The prairie grasses, themselves, were bent low with the weight of 1/2" thick ice, reddened by the strain of winter's fury.  Even the buff buffalograss was transformed, a crackling surface rough on the paws of poor Bella, who decided she really wanted as few bathroom breaks as possible in this mess.






How much the ice must have affected all the wildlife who couldn't rush inside?  At least the overhang from my bluebird boxes seemed to be protecting the precious structure and potential lives beneath it.














And, alas, all the poor shrubs.  Viburnums, lilacs, honeysuckle and sumac, transformed to statues as stiff as the concrete and glass ornaments among them.  Look at the icicle that was formerly my Star Magnolia, brittle branches defenseless to the first cruel wind that arises.  Today's high is supposed to be 36ºF.  I can only hope that the sun comes out before the south wind and clears the branches from their burdens before they shatter and break.

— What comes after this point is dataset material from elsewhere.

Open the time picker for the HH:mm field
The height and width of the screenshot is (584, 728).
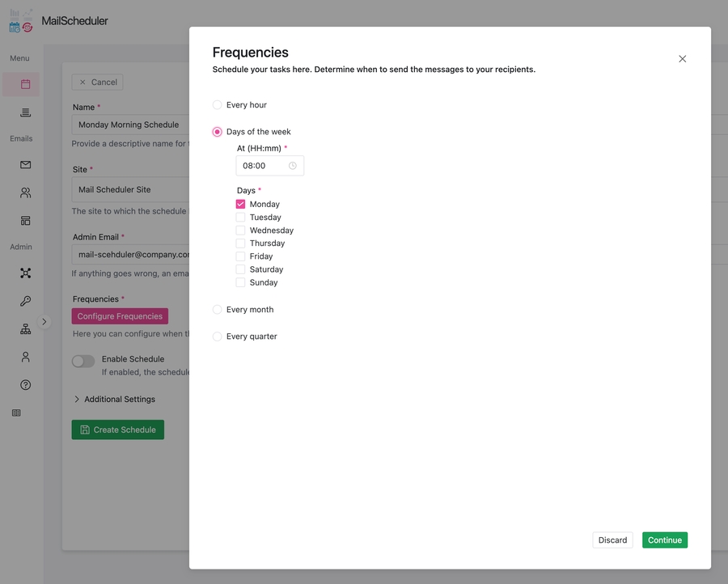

There is hope however, buried within the glass.  No deer will be munching on these Magnolia flower bud popsicles in the near future.  Glazed artwork,  the protected buds will wait patiently and, maybe, just perhaps, decide to put off their spring debut until a more reasonable period of warming occurs.











For right now, my garden is a time capsule frozen by a winter's tantrum.  A freak sudden climate change, a sudden shift to Ice Age, and millennia from now a future archaeologist might be uncovering a garden of magnolias, roses, and daylilies, wondering how they could all survive together in such a horrid place for gardening.  He or she might come across that eternal granite garden bench of mine, an alluring seat in the sunshine of my photo last week, but not nearly so inviting now.  A little more digging, however, and they'll discover the strawberry bed of the vegetable garden, protected behind an electric fence and under a layer of straw, and know that here lived a gardener, one filled with hope for a fruit-filled future and spring.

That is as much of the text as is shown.